Clinton Library Donors Remain Secret
ABC News' Rick Klein and Eloise Harper Report: Former president Bill Clinton said Thursday that he will not reveal the names of donors to the Clinton Presidential Library unless he is required to by law, rebuffing pressure from his wife's rivals for more disclosure.
"We don't believe in one set of rules for us and another set for everybody else," the former president said at a news conference in New York. "The people that have already given me money, I don't think I should disclose it unless there is some conflict of which I am aware -- and there is not -- because a lot of people gave me money with the understanding that they could give anonymously. And if they gave publicly they would be the target for every other politician in America."
At Wednesday night's Democratic presidential debate, Sen. Hillary Rodham Clinton, D-N.Y., said she was "sure [the former president would] be happy to consider" making public the names of donors to the library. But she refused to say whether she had asked him to do so.
"I don't talk about my private conversations with my husband," Clinton said.
She also touted a bill she’s sponsored that would require "sitting presidents" -- though not former presidents -- to reveal any donation to their presidential libraries. "I think that's a good policy," she said.
The former president said that if such a bill becomes law, he will also disclose donors to his library, even though he would not technically be covered by it.
"If she becomes president, I will treat as if we are covered by that, and I will disclose all of the donors to our library and activities if she becomes president," President Clinton said.

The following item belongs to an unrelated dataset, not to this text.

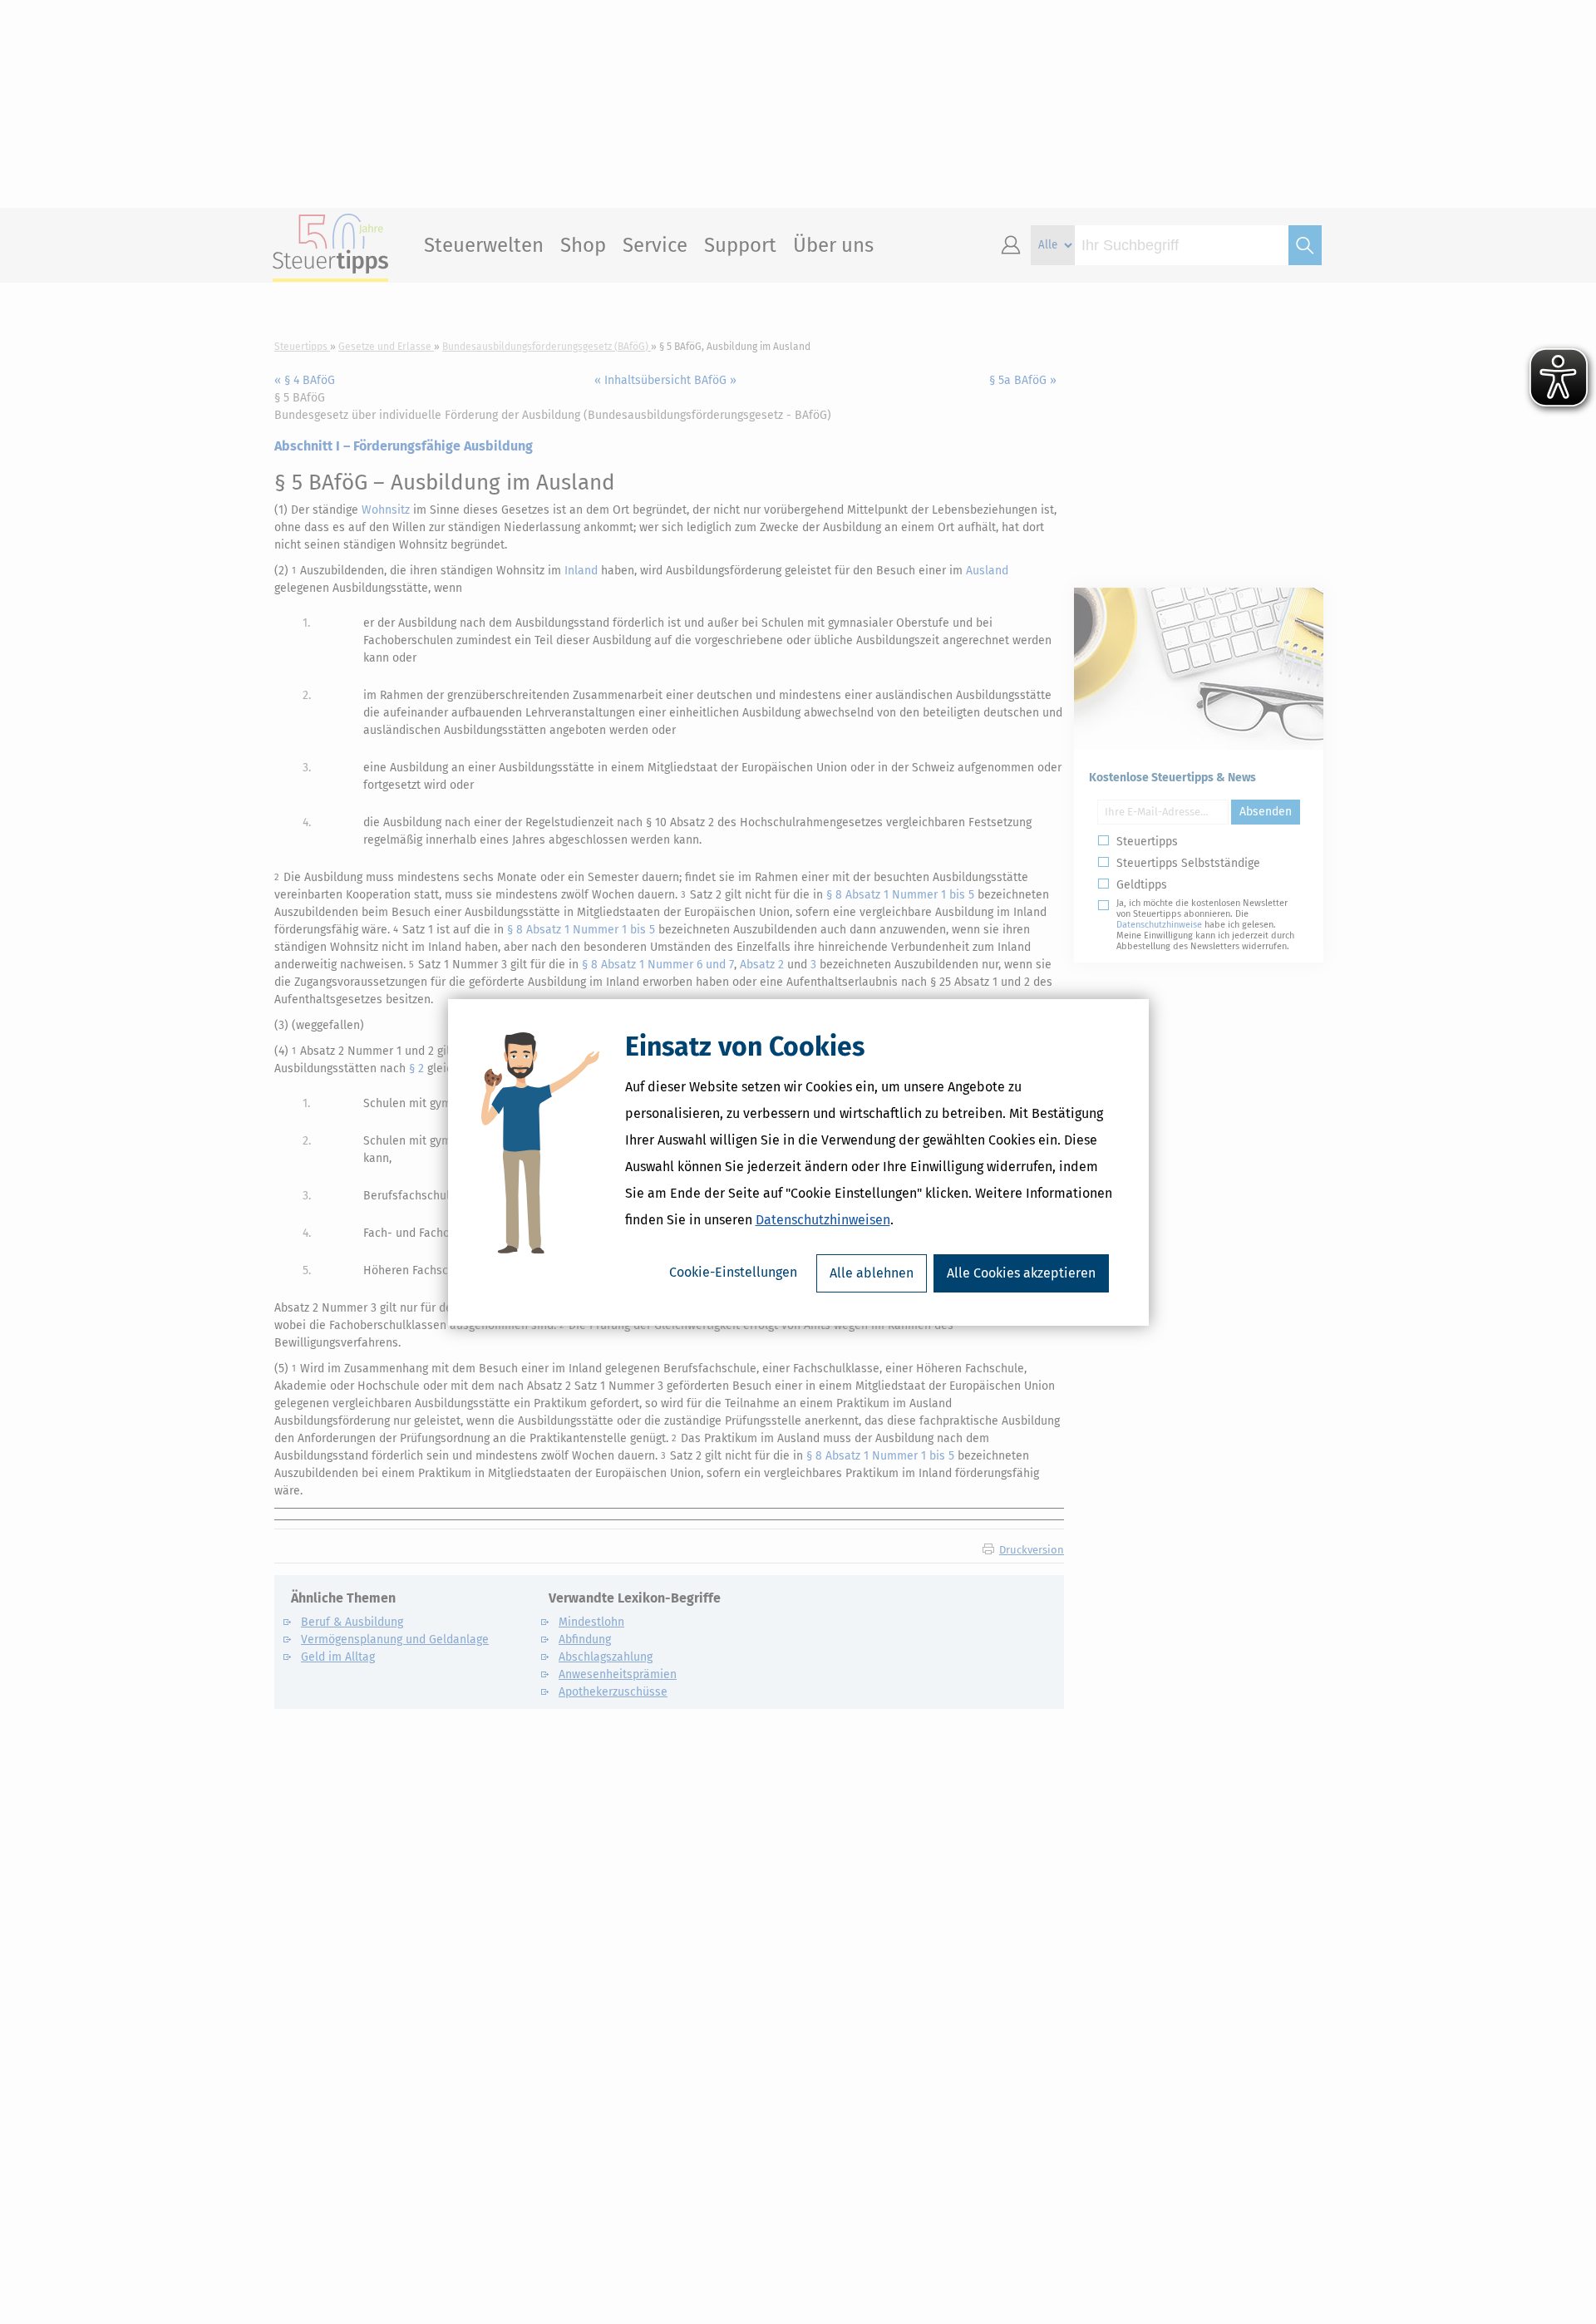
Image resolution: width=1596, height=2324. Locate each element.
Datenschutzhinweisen (823, 1220)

At Wednesday’s debate, Sen. Barack Obama, D-Ill., called on all presidential libraries to disclose their donors. Obama has filed a bill in the Senate that would require disclosure of all contributions to presidential libraries -- including Clinton's.
"I think it's important not only that all this information is disclosed, but I also think that we need to have a situation in which we are disclosing the funneling of large donors," Obama said.
Under current law, presidential libraries are treated like any other charitable organization, and are not required to disclose their donors.
But some have called for that law to change, so the public has access to more information about individuals, companies, and foreign governments that may seek to influence policy through their donations. Recent presidents, including Clinton and Bush, have begun raising money for their libraries while still in office.
The issue of contributions to the Clinton library has gotten fresh attention in recent weeks with the widening scandal surrounding disgraced Clinton fund-raiser Norman Hsu. Hsu has given widely to the Clintons and their causes; he raised $850,000 for Sen. Clinton’s campaign, and gave $30,000 to the Clinton Global Initiative.
Those contributions have been returned. But Clinton aides have declined to say whether Hsu has given any money to the foundation that funds the Clinton Presidential Library, or whether such funds have been returned.
The Clinton Presidential Center in Little Rock, Ark. -- which will eventually include a library, a 30-acre park, an archive, and a school of public service -- has raised $165 million from private sources, according to press accounts. None of those sources must be revealed, under state and federal law.
In 2004, a reporter for the New York Sun offered a peek inside the library's fund-raising machine. The reporter, Josh Gerstein, reviewed a list of donors that was available to the public on a touch-screen computer mounted on a wall inside the library; the computer no longer has that information.
Among the entities who have been reported to have given more than $1 million toward the presidentical center: the governments of Dubai, Kuwait, and Qatar; the Saudi royal family; a deputy prime minister of Lebanon; filmmakers Steven Spielberg, Stephen Bing, and David Geffen; Wal-Mart and Wal-Mart heir Alice Walton; the Anheuser-Busch Foundation; and Vin Gupta, chairman and CEO of infoUSA Inc., a telemarketing firm that has come under scrutiny for its handling of private information.